All of the news networks have adopted the "If it bleeds, it leads" mentality of tabloid news rags. A wait in the check-out line at your local grocery store subjects one to the blare of the Globe and Inquirer.
Between all of the "Exclusive" interviews and speculations disguised as news, cable news coverage gives Hearst's yellow journalism of the 1940's and 50's a good name.
I don't understand the need in journalism today to create good guys and bad guys, even if there are neither or if both sides of a story are good or equally bad.
The Ft. Hood tragedy is just the latest in victim reporting. Of course, the people who were shot and killed or wounded are without a doubt, victims.
Unless, you are a radical Muslim and you see those fallen as deserving of death and injury and the killer as being the real victim because he was captured and will face trial by the Infidels.
We've raised the bar on political correctness to new levels with a reluctant press to call the Ft. Hood shooter what he really is and what he stands for out of fear of offending other non-radical Muslims. Would this same kid-glove approach be applied if a fundamentalist Christian committed a similar act in an abortion clinic? Radicals are radicals and crazy people are crazy, period. They are not victims of discrimination or ridicule. Using some trumped up psychological explanation that paints them as much a victim as the ones they kill or wound is a true tragedy because we are in effect lying to ourselves about the reality.
In Army Basic Training, every soldier is taught that the moment someone points a knife of a gun at you, that person has forfeited their right to live. To assume otherwise, you are taught, will most certainly result in your own death. Quite the opposite thinking in respect to the victimology mentality of the Press these days. Those poor souls who perished at Ft. Hood were all trained to think of themselves as victors and not victims.

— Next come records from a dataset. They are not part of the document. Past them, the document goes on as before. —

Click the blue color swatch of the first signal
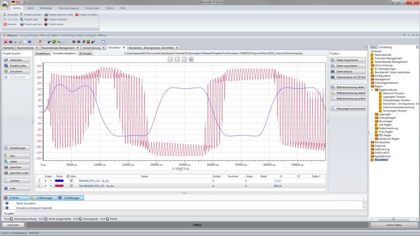This screenshot has height=236, width=420. pyautogui.click(x=59, y=181)
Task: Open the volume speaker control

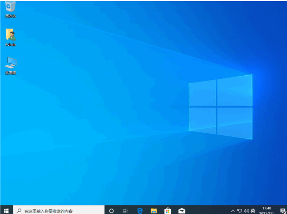Action: pyautogui.click(x=246, y=211)
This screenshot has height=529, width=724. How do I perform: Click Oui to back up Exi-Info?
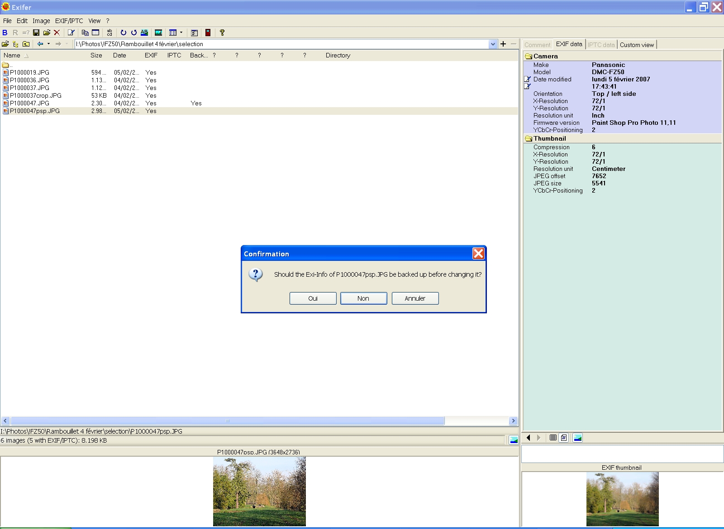coord(313,298)

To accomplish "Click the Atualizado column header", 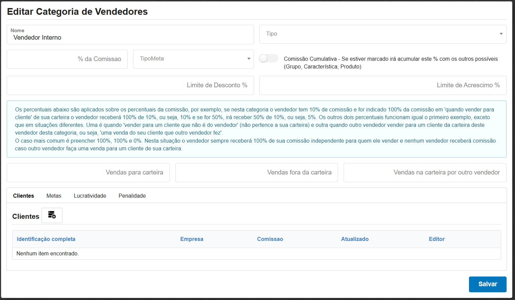I will click(x=355, y=239).
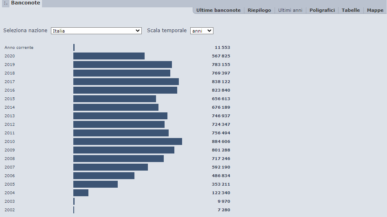The image size is (387, 217).
Task: Select the 2008 bar
Action: click(119, 159)
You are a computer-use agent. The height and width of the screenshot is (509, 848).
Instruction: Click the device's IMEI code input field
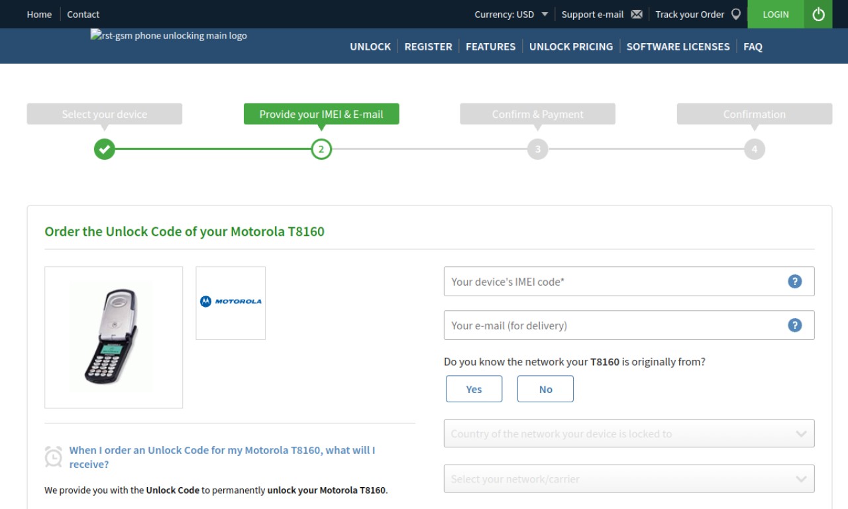click(629, 282)
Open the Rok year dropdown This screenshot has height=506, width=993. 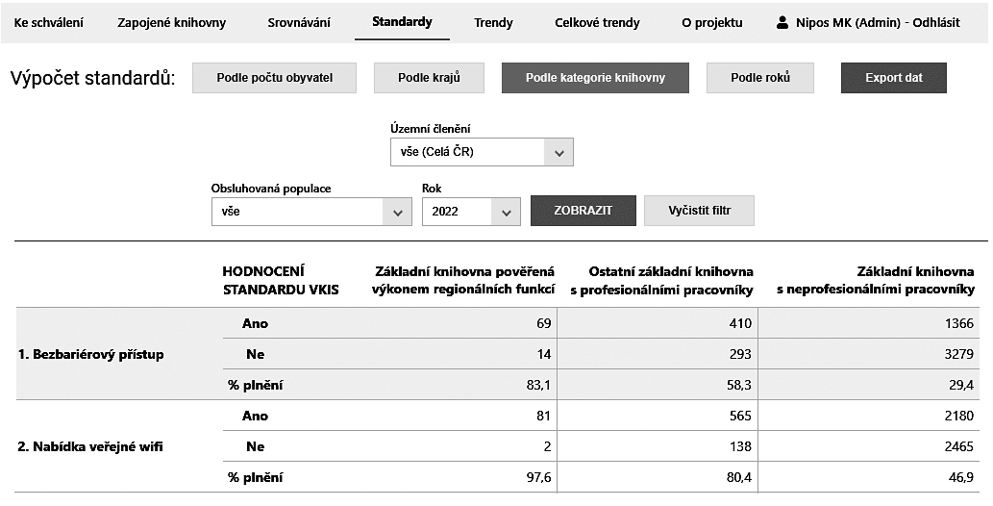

I wonder, this Veteran's Day week what the reaction of the Press would be to Hitler, Stalin and the other butchers of history, had they lived in this generation. They'd probably be speculating about what books those monsters read, what TV shows and movies they watched, if the surfed Porn on the Internet, were abused as children, all in an attempt to "understand" what motivates or drives them to murder the innocents.
Evil, no matter what ethnic, cultural or religious place it comes from should be identified as Evil by the Press and called out for what it is. To do any less, or to go overboard with political correctness does all of us a disservice. As Edmund Burke famously said: All that is necessary for the triumph of evil is that good men do nothing.